OBJECTIVE A
Using the article on Freemen on the Land and Alberta family law, explain why the Law Society notice cautions lawyers and students about notarizing and commissioning documents for OPCA litigants.

READING TEXT
‘Freemen on the Land’ and Alberta Family Law
A few weeks ago the Law Society of Alberta sent out a notice for lawyers and students to be cautious of notarizing and commissioning documents from “Organized Pseudolegal Commercial Argument” (OPCA) litigants (specifically ‘Freemen on the Land’), reminding us of our obligations when dealing with OPCA litigants. So who are these OPCA litigants, and why do we need to be cautious of them?
The ‘Freemen’ Ideology and Tactics
OPCA litigants are a class of individuals who put forward a specific ideology or use certain common tactics in litigation, whether in the areas of criminal, property or family law. They go by various names (in both Canada and the US): Sovereign Citizen; Posse Comitus; Redemption Movement; Montana Freemen; De-taxers; ‘Freemen on the Land’, etc. But their position is basically all the same: federal or provincial statutes do not apply to them (and they are therefore not bound by them) as they did not contract (ie. agree) with the government to have those laws apply to them. They maintain the Courts have no jurisdiction over them: the Courts’ motto “from sea to sea” shows they are an Admiralty Court; the Freemen are ‘of the land’. Their arguments are often based on a misguided (ie. incorrect) and out-dated (ie. the Magna Carta of 1215) understanding of the law and fictitious and deceptive notarized documents (hence the Law Society Notice!), and can often involve intimidation and threats of violence (even against Judges, lawyers and Court staff). Maybe this is why we need to be warned about them!

EXTRACTED MATERIAL

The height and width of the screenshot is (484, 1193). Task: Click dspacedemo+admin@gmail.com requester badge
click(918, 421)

...

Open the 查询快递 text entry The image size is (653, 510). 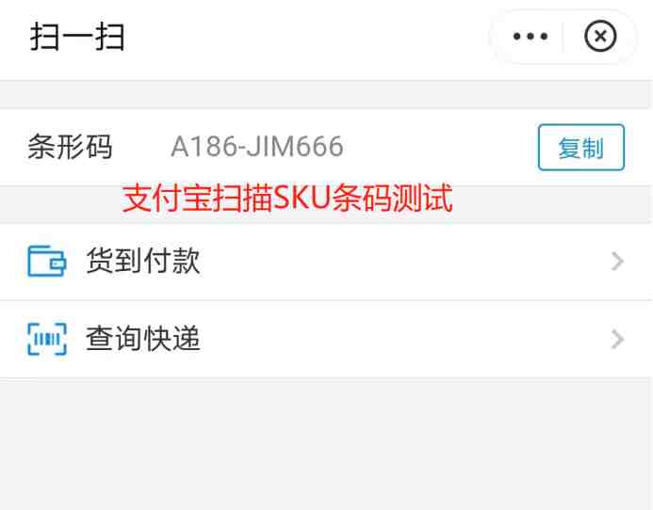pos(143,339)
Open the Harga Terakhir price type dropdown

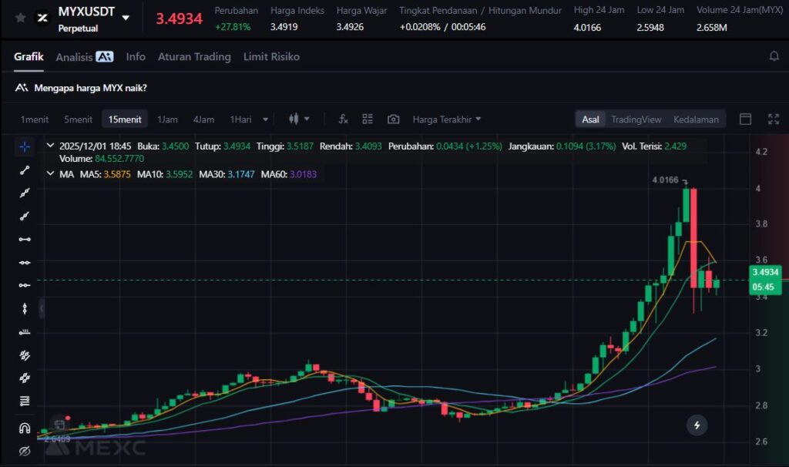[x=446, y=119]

OBJECTIVE B
In the records, retype the lines beginning at the line that has "The height and" and stopping after the line that has "click(918, 421)".

CORRECT OUTPUT A
The article says OPCA litigants often base their arguments on fictitious and deceptive notarized documents. That is why the Law Society notice warns lawyers and students to be careful when notarizing and commissioning documents for them.

CORRECT OUTPUT B
The height and width of the screenshot is (484, 1193). Task: Click dspacedemo+admin@gmail.com requester badge
click(918, 421)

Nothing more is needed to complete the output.